_Try it_
Give the records again, every one, exactly.

_Stored data_
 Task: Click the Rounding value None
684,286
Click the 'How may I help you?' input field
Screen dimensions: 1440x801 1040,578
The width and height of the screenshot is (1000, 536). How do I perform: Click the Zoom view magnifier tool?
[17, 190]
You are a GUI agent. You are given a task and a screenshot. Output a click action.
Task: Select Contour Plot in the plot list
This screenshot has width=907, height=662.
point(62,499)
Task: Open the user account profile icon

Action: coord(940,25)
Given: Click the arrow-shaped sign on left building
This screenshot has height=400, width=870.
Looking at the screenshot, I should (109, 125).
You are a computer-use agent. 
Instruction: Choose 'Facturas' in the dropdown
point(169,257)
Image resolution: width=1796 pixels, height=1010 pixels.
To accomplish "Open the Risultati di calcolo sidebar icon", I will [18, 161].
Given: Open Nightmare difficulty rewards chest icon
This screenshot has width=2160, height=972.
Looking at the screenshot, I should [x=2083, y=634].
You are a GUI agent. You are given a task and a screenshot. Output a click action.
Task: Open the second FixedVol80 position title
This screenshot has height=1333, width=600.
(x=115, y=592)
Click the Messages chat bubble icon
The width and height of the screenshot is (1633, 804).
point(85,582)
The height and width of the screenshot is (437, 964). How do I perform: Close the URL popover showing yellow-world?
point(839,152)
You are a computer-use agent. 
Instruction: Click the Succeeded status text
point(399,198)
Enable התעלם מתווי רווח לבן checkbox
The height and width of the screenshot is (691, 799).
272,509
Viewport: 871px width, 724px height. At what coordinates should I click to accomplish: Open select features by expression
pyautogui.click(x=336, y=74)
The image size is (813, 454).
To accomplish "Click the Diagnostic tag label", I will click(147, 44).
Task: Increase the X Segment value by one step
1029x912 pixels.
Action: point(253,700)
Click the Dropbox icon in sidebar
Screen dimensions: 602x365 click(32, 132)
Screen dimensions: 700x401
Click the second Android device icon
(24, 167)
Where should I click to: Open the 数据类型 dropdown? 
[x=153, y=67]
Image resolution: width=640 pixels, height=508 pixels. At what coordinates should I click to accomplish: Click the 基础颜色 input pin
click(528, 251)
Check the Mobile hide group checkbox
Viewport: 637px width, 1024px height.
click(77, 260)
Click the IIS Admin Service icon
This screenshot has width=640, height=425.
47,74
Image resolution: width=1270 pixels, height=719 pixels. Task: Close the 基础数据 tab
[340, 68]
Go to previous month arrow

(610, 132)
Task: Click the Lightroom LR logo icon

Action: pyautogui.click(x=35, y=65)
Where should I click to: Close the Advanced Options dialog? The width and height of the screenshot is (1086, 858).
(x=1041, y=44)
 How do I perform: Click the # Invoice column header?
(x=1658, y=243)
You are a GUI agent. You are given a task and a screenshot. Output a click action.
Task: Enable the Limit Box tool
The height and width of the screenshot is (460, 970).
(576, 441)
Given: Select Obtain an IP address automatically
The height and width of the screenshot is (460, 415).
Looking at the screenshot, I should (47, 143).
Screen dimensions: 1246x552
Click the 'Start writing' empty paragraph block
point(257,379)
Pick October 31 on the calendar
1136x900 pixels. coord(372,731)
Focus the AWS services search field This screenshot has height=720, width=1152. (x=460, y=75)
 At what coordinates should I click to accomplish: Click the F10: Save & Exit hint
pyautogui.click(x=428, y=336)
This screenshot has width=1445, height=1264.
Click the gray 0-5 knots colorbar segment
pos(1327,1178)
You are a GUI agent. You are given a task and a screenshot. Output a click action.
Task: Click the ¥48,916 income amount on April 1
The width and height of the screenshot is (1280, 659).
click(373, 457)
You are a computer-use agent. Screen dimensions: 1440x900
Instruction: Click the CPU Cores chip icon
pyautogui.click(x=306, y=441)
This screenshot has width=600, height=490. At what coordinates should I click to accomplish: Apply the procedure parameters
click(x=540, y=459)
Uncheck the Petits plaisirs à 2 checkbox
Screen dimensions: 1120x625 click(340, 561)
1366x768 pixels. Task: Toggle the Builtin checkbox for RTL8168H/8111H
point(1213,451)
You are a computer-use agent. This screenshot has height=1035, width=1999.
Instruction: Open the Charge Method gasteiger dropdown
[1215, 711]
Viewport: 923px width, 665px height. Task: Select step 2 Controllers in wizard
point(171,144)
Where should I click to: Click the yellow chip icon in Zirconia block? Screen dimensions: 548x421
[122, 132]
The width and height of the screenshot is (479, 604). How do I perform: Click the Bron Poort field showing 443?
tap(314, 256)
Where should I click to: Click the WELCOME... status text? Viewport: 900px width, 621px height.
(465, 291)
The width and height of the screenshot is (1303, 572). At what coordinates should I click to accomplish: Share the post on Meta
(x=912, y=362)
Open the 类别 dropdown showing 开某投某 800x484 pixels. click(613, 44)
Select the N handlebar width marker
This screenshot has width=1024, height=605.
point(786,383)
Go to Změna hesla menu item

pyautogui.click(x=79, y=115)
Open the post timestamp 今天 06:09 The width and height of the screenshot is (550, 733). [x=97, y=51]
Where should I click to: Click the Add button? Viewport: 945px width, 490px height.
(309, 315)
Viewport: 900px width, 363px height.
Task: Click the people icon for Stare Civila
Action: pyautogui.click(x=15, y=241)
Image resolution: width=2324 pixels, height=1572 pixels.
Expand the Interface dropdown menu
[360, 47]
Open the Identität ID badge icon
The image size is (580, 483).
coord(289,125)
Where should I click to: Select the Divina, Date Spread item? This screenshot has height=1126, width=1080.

_Answer section_
 Task: Click the Rounding value None
684,286
Click the 'How may I help you?' input field
Screen dimensions: 1440x801 1040,578
The width and height of the screenshot is (1000, 536). How do I perform: Click the Zoom view magnifier tool?
[17, 190]
You are a GUI agent. You are given a task and a screenshot. Output a click action.
Task: Select Contour Plot in the plot list
This screenshot has width=907, height=662.
point(62,499)
Task: Open the user account profile icon

Action: coord(940,25)
Given: Click the arrow-shaped sign on left building
This screenshot has height=400, width=870.
Looking at the screenshot, I should (109, 125).
You are a computer-use agent. 
Instruction: Choose 'Facturas' in the dropdown
point(169,257)
Image resolution: width=1796 pixels, height=1010 pixels.
To accomplish "Open the Risultati di calcolo sidebar icon", I will [18, 161].
Given: Open Nightmare difficulty rewards chest icon
This screenshot has width=2160, height=972.
Looking at the screenshot, I should [x=2083, y=634].
You are a GUI agent. You are given a task and a screenshot. Output a click action.
Task: Open the second FixedVol80 position title
This screenshot has height=1333, width=600.
(x=115, y=592)
Click the Messages chat bubble icon
The width and height of the screenshot is (1633, 804).
point(85,582)
The height and width of the screenshot is (437, 964). How do I perform: Close the URL popover showing yellow-world?
point(839,152)
You are a computer-use agent. 
Instruction: Click the Succeeded status text
point(399,198)
Enable התעלם מתווי רווח לבן checkbox
The height and width of the screenshot is (691, 799).
272,509
Viewport: 871px width, 724px height. At what coordinates should I click to accomplish: Open select features by expression
pyautogui.click(x=336, y=74)
The image size is (813, 454).
To accomplish "Click the Diagnostic tag label", I will click(147, 44).
Task: Increase the X Segment value by one step
1029x912 pixels.
Action: point(253,700)
Click the Dropbox icon in sidebar
Screen dimensions: 602x365 click(32, 132)
Screen dimensions: 700x401
Click the second Android device icon
(24, 167)
Where should I click to: Open the 数据类型 dropdown? 
[x=153, y=67]
Image resolution: width=640 pixels, height=508 pixels. At what coordinates should I click to accomplish: Click the 基础颜色 input pin
click(528, 251)
Check the Mobile hide group checkbox
Viewport: 637px width, 1024px height.
click(77, 260)
Click the IIS Admin Service icon
This screenshot has width=640, height=425.
47,74
Image resolution: width=1270 pixels, height=719 pixels. Task: Close the 基础数据 tab
[340, 68]
Go to previous month arrow

(610, 132)
Task: Click the Lightroom LR logo icon

Action: pyautogui.click(x=35, y=65)
Where should I click to: Close the Advanced Options dialog? The width and height of the screenshot is (1086, 858).
(x=1041, y=44)
 How do I perform: Click the # Invoice column header?
(x=1658, y=243)
You are a GUI agent. You are given a task and a screenshot. Output a click action.
Task: Enable the Limit Box tool
The height and width of the screenshot is (460, 970).
(576, 441)
Given: Select Obtain an IP address automatically
The height and width of the screenshot is (460, 415).
Looking at the screenshot, I should (47, 143).
Screen dimensions: 1246x552
Click the 'Start writing' empty paragraph block
point(257,379)
Pick October 31 on the calendar
1136x900 pixels. coord(372,731)
Focus the AWS services search field This screenshot has height=720, width=1152. (x=460, y=75)
 At what coordinates should I click to accomplish: Click the F10: Save & Exit hint
pyautogui.click(x=428, y=336)
This screenshot has width=1445, height=1264.
Click the gray 0-5 knots colorbar segment
pos(1327,1178)
You are a GUI agent. You are given a task and a screenshot. Output a click action.
Task: Click the ¥48,916 income amount on April 1
The width and height of the screenshot is (1280, 659).
click(373, 457)
You are a computer-use agent. Screen dimensions: 1440x900
Instruction: Click the CPU Cores chip icon
pyautogui.click(x=306, y=441)
This screenshot has width=600, height=490. At what coordinates should I click to accomplish: Apply the procedure parameters
click(x=540, y=459)
Uncheck the Petits plaisirs à 2 checkbox
Screen dimensions: 1120x625 click(340, 561)
1366x768 pixels. Task: Toggle the Builtin checkbox for RTL8168H/8111H
point(1213,451)
You are a computer-use agent. This screenshot has height=1035, width=1999.
Instruction: Open the Charge Method gasteiger dropdown
[1215, 711]
Viewport: 923px width, 665px height. Task: Select step 2 Controllers in wizard
point(171,144)
Where should I click to: Click the yellow chip icon in Zirconia block? Screen dimensions: 548x421
[122, 132]
The width and height of the screenshot is (479, 604). How do I perform: Click the Bron Poort field showing 443?
tap(314, 256)
Where should I click to: Click the WELCOME... status text? Viewport: 900px width, 621px height.
(465, 291)
The width and height of the screenshot is (1303, 572). At what coordinates should I click to accomplish: Share the post on Meta
(x=912, y=362)
Open the 类别 dropdown showing 开某投某 800x484 pixels. click(613, 44)
Select the N handlebar width marker
This screenshot has width=1024, height=605.
point(786,383)
Go to Změna hesla menu item

pyautogui.click(x=79, y=115)
Open the post timestamp 今天 06:09 The width and height of the screenshot is (550, 733). [x=97, y=51]
Where should I click to: Click the Add button? Viewport: 945px width, 490px height.
(309, 315)
Viewport: 900px width, 363px height.
Task: Click the people icon for Stare Civila
Action: pyautogui.click(x=15, y=241)
Image resolution: width=2324 pixels, height=1572 pixels.
Expand the Interface dropdown menu
[360, 47]
Open the Identität ID badge icon
The image size is (580, 483).
coord(289,125)
Where should I click to: Select the Divina, Date Spread item? This screenshot has height=1126, width=1080.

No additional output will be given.